Entries drawn from a collection
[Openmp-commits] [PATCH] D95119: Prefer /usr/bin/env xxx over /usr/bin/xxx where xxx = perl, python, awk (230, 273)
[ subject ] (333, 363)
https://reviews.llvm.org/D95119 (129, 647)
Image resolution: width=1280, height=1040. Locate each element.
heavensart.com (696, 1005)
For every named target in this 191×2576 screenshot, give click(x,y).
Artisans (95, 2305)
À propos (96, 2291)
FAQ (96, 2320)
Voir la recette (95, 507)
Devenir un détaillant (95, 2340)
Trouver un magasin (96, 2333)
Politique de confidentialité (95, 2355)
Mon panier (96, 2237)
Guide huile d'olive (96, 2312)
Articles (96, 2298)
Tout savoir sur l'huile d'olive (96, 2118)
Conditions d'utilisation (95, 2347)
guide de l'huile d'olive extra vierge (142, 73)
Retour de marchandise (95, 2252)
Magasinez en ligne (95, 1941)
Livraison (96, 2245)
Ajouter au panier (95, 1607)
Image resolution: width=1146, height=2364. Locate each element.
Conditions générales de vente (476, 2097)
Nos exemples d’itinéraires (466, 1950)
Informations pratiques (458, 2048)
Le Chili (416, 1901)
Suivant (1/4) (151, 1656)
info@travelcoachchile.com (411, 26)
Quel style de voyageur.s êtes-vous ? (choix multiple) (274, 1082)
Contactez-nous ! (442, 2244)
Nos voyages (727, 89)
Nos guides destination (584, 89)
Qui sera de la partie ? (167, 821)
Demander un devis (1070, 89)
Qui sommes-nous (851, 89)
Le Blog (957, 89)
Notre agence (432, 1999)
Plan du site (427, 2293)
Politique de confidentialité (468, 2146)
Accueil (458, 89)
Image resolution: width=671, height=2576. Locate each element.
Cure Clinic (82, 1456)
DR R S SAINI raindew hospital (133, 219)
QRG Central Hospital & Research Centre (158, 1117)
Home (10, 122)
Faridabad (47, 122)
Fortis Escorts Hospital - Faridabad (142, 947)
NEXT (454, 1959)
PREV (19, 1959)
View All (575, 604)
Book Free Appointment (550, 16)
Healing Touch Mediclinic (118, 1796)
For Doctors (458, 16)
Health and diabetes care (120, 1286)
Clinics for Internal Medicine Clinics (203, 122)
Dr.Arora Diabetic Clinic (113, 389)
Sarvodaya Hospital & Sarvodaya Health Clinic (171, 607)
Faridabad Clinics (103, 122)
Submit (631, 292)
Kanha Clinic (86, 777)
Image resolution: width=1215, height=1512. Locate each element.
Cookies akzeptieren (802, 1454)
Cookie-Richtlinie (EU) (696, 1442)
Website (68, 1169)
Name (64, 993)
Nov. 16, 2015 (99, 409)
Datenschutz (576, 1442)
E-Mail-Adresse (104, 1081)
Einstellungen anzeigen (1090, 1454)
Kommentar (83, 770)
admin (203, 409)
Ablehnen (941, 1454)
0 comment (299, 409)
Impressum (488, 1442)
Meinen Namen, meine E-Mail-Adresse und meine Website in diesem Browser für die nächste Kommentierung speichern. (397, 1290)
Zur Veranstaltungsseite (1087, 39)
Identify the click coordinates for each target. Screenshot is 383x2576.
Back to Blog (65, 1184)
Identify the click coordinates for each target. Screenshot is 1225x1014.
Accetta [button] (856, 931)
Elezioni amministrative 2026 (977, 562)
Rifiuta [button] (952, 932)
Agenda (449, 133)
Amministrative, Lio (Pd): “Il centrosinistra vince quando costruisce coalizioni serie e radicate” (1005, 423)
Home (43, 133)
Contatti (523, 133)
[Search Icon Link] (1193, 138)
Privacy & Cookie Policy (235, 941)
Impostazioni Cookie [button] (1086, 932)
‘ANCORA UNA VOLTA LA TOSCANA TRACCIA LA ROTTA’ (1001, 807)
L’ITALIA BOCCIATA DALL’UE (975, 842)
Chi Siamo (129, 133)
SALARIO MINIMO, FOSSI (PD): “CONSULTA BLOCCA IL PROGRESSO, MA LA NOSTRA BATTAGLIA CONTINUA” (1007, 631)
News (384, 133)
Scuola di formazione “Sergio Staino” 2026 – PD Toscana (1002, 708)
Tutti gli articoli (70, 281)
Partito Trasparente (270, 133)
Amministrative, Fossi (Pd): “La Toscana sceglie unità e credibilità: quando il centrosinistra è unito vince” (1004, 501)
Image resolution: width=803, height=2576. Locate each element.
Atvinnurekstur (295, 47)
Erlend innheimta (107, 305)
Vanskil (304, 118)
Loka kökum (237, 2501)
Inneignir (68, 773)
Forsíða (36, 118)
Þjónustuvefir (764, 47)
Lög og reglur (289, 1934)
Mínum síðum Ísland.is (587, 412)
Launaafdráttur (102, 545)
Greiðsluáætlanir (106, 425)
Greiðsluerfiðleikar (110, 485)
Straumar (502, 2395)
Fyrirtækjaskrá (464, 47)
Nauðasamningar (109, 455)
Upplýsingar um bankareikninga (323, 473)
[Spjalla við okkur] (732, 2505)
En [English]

# What to work on
Copy the rows word for word, from the line with "Submit (631, 292)" to the line with "Datenschutz (576, 1442)", including both of those lines.

# Written solution
Submit (631, 292)
Kanha Clinic (86, 777)
Image resolution: width=1215, height=1512. Locate each element.
Cookies akzeptieren (802, 1454)
Cookie-Richtlinie (EU) (696, 1442)
Website (68, 1169)
Name (64, 993)
Nov. 16, 2015 (99, 409)
Datenschutz (576, 1442)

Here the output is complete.